There are an estimated 2.4 million people chronically infected with hepatitis C virus (HCV) in the United States, yet just more than half are aware of their infection.1 While most prevalent chronic HCV infections are still disproportionately concentrated among adults born between 1945 and 1965 (known in HCV epidemiology as the birth cohort), increasing HCV incidence among adults younger than 40 years as a result of injection drug use is concerning. Despite these troubling trends in HCV incidence, advancements in HCV treatment have resulted in several well-tolerated and highly successful oral therapy regimens that have the potential to significantly affect the current trajectory of the HCV epidemic. From a public health perspective, the underdiagnoses of prevalent infections and increasing incident infections, coupled with the availability of curative treatment, indicate that more HCV screening is needed. The recent paper by Tatar et al2 used a decision-analytic framework to assess the cost-effectiveness of universal screening of adults and targeted screening of people who inject drugs (PWID) for HCV infection. The authors present incremental cost-effectiveness ratios (ICERs), which represent the estimated cost per additional life-year gained, as their summary measure of interest. To evaluate ICERs, researchers typically define a willingness-to-pay threshold a priori, and resulting ICERs lower than the willingness-to-pay threshold are deemed cost-effective. Assuming HCV prevalence is 1% in the general population and 60% among PWID, the authors conclude that a targeted screening of PWID is a cost-effective approach (ICER, $45 465) to combat HCV infection in the United States, but universal screening was not cost-effective (ICER, $291 277).2
This study is part of a growing body of literature on economic evaluations of HCV screening programs, many of which informed a recent update to the HCV screening guidelines issued by the US Centers for Disease Control and Prevention (CDC). Prior to this update, the CDC recommended HCV screening for persons with known risk factors (including injection drug use) and all persons born between 1945 and 1965. In April 2020, the CDC updated previous guidance to include a 1-time HCV screening of all adults older than 18 years, except in settings in which HCV prevalence is less than 0.1%.3 Cost-effectiveness evidence cited in the CDC’s April 2020 report includes a cost-effectiveness analysis (CEA) comparing universal adult screening with screening the birth cohort, with an assumed HCV prevalence of 0.84% (ICER, $28 000); a similar CEA with an assumed HCV prevalence of 2.6% and 0.29% for birth cohort members and non–birth cohort members, respectively (ICER, $11 378); a CEA of a 1-time screening for persons aged 20 to 69 years (assumed HCV prevalence, 1.6%) compared with risk-based screening (ICER, $7900); and a CEA of programmatic variations of a 1-time HCV screening strategies among persons aged 15 to 30 years (resulting ICERs ranged from cost-saving to $71 000).

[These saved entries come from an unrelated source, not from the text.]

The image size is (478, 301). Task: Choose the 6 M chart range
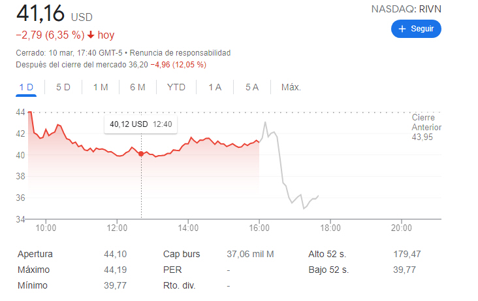coord(138,87)
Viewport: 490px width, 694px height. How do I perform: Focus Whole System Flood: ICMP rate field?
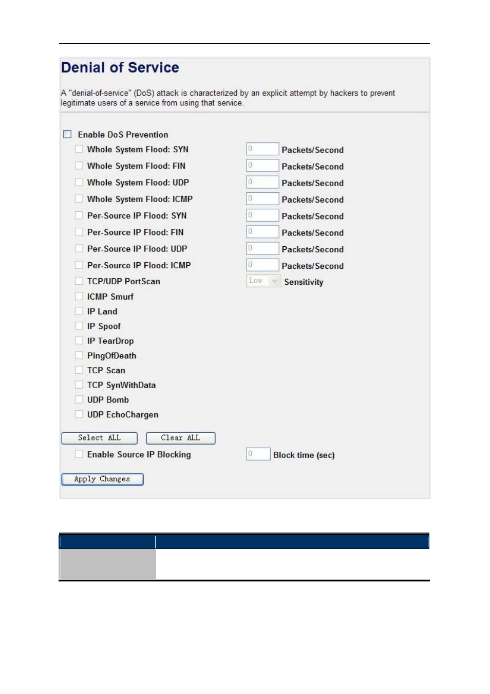262,198
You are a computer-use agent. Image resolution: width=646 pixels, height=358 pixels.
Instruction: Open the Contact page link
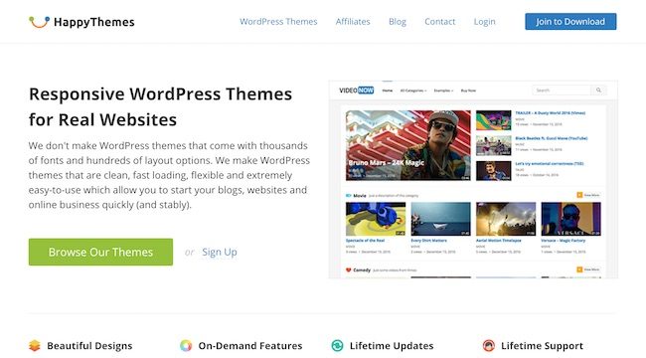pyautogui.click(x=440, y=22)
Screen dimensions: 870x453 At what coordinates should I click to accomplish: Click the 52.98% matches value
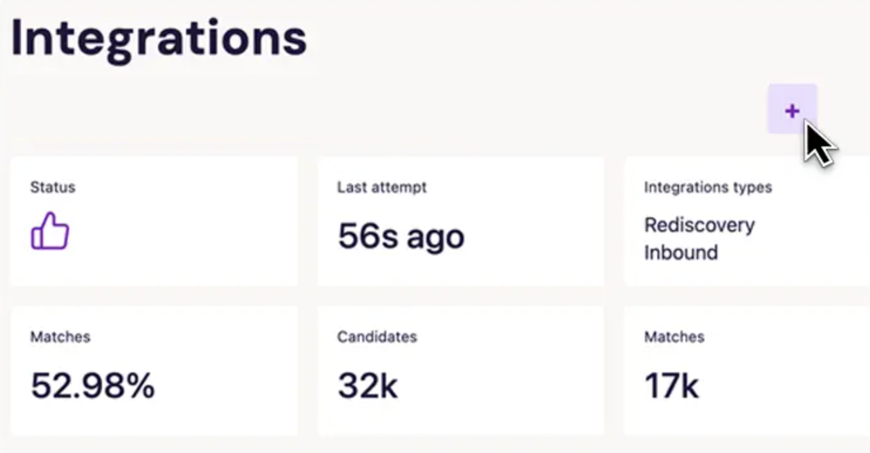(92, 385)
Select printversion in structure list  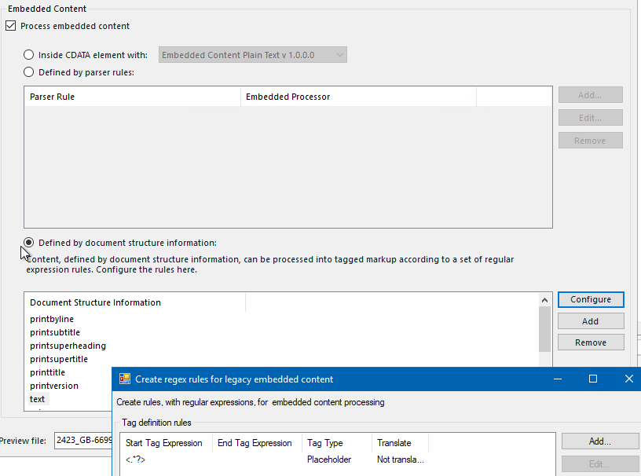[54, 386]
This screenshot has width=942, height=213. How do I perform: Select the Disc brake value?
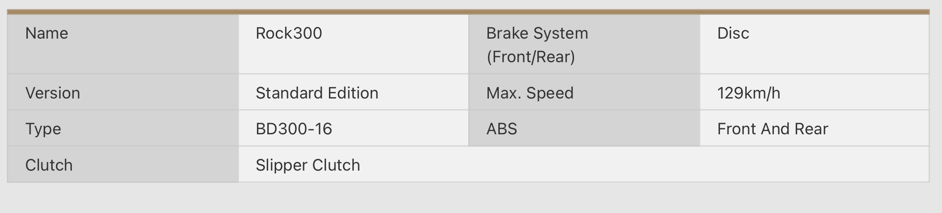814,44
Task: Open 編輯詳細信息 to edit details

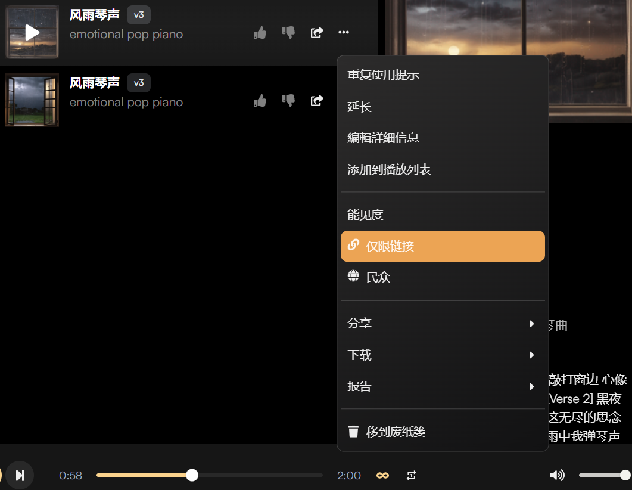Action: pyautogui.click(x=442, y=138)
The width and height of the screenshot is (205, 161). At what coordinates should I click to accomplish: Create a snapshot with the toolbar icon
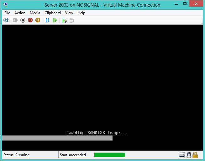tap(64, 20)
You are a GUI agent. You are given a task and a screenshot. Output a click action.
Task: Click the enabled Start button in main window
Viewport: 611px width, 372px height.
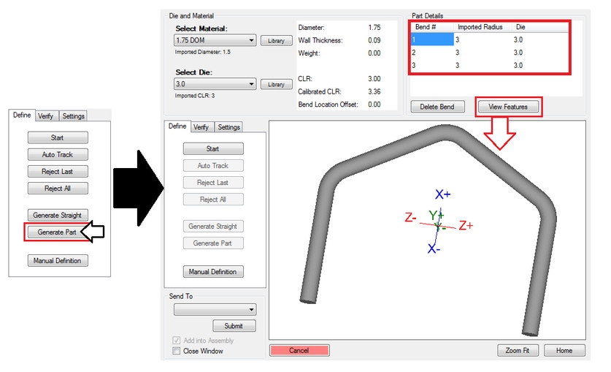(213, 148)
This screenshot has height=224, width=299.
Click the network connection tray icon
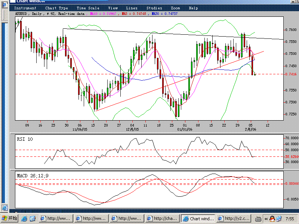coord(280,218)
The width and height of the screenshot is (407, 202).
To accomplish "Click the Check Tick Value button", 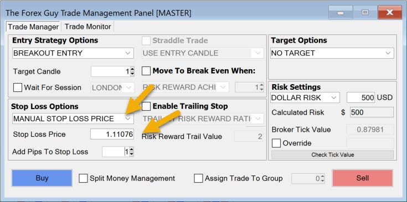I will tap(332, 155).
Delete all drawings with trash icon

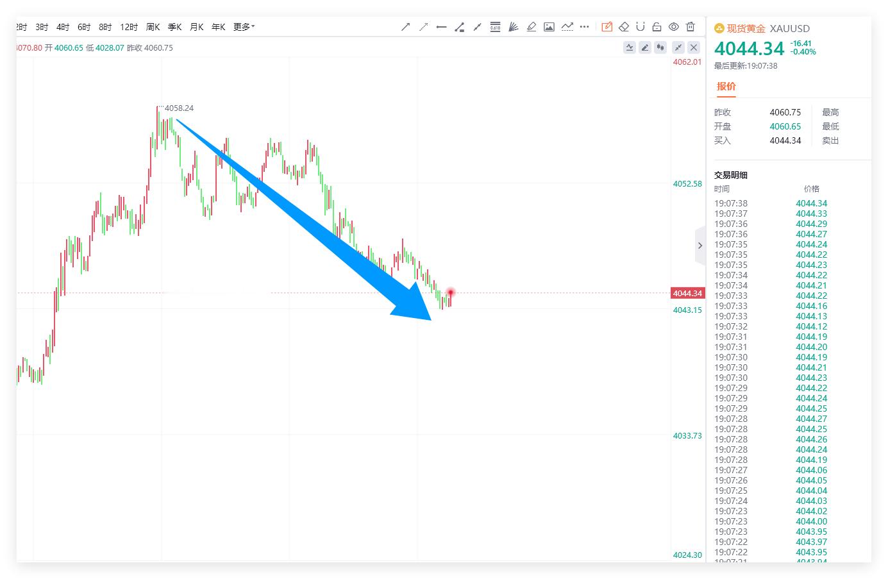[x=691, y=27]
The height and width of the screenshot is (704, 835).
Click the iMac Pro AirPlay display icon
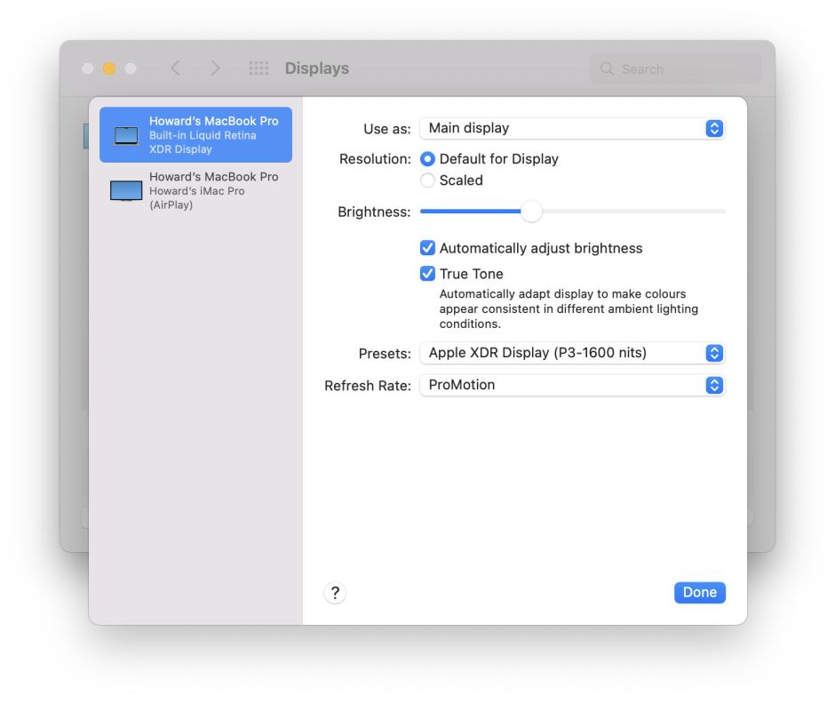[126, 191]
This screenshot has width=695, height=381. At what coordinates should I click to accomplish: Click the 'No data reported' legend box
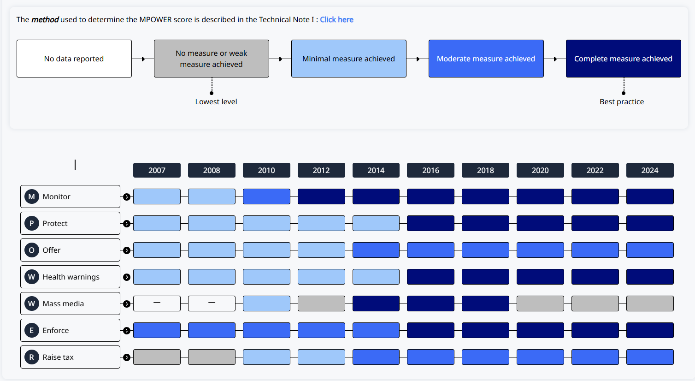(x=74, y=59)
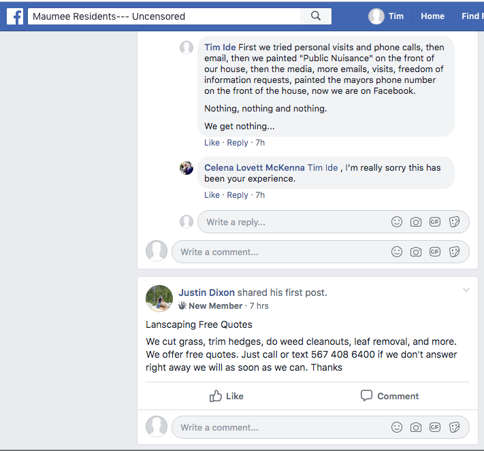
Task: Open emoji picker in the reply box
Action: [x=397, y=222]
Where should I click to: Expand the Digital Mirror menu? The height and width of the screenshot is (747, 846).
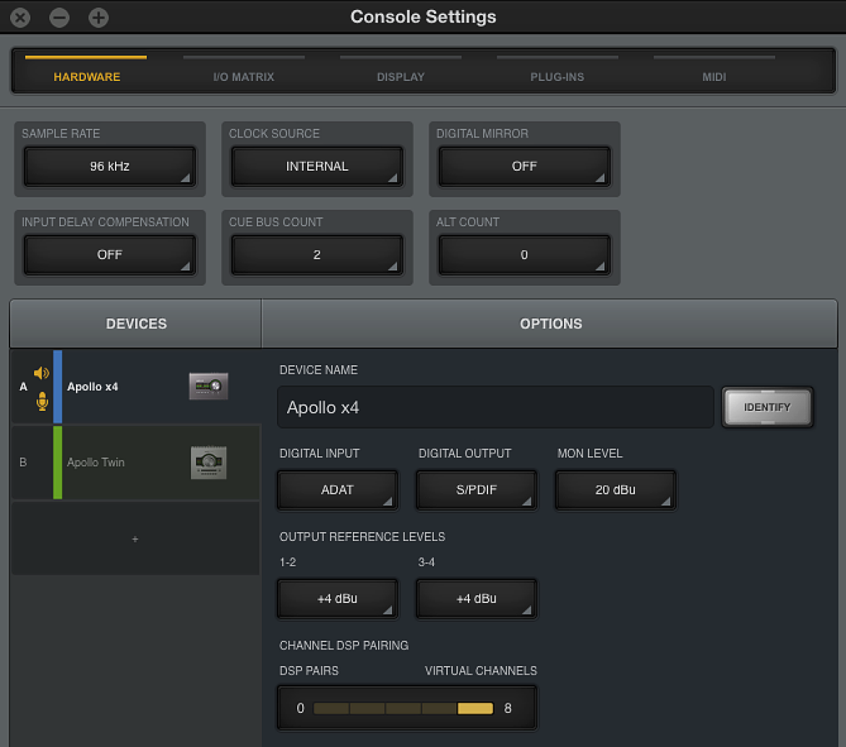[524, 166]
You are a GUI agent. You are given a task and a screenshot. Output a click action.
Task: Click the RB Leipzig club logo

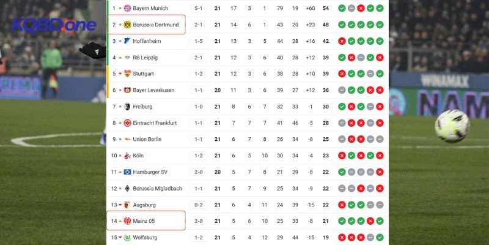127,58
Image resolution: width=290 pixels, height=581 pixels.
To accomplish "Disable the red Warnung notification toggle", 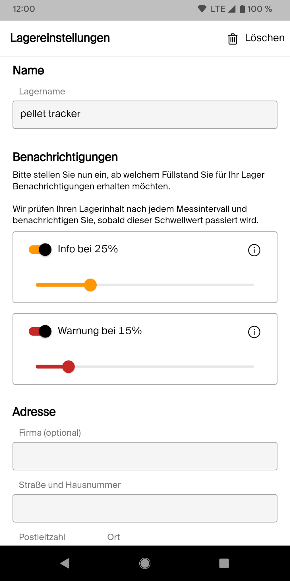I will (x=40, y=331).
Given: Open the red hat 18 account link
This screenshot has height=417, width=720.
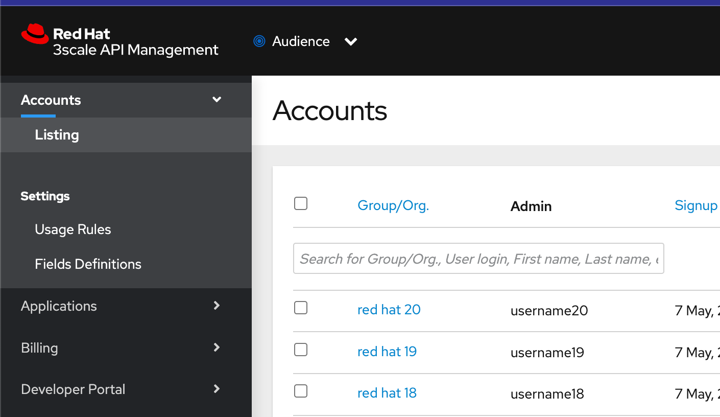Looking at the screenshot, I should pos(387,393).
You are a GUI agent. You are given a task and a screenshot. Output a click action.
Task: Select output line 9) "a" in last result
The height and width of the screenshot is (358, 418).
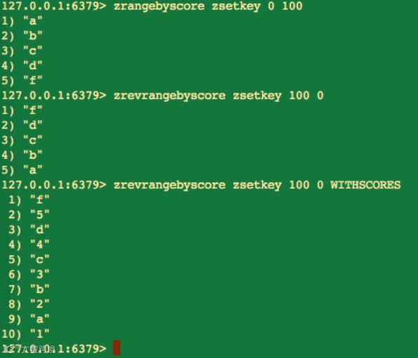point(29,319)
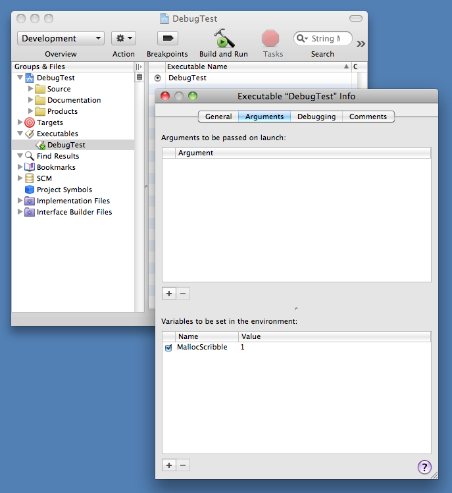
Task: Switch to the General tab
Action: tap(218, 117)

The CEA framework used by Tatar et al2 and others is a key component in the development of public health recommendations and policies. Economic analyses permit hypothetical comparisons of the potential costs and outcomes of public health interventions under specified assumptions defined by the model structure and quantitative inputs. As is the case with all model-based analyses, model outputs and their usefulness are dependent on the methods and assumptions used by the researchers. Public health decision-makers are encouraged to compare both economic and health outcome results across multiple scenarios and studies. To facilitate comparability across studies, the Panel on Cost-effectiveness in Health and Medicine endorses the use of a reference case, which establishes a standard set of methodologic practices across studies (eg, societal vs health care perspective, analytic horizon, summary outcomes, and so on).4 However, comparability of the epidemiologic representation of a health condition can be difficult to achieve or assess.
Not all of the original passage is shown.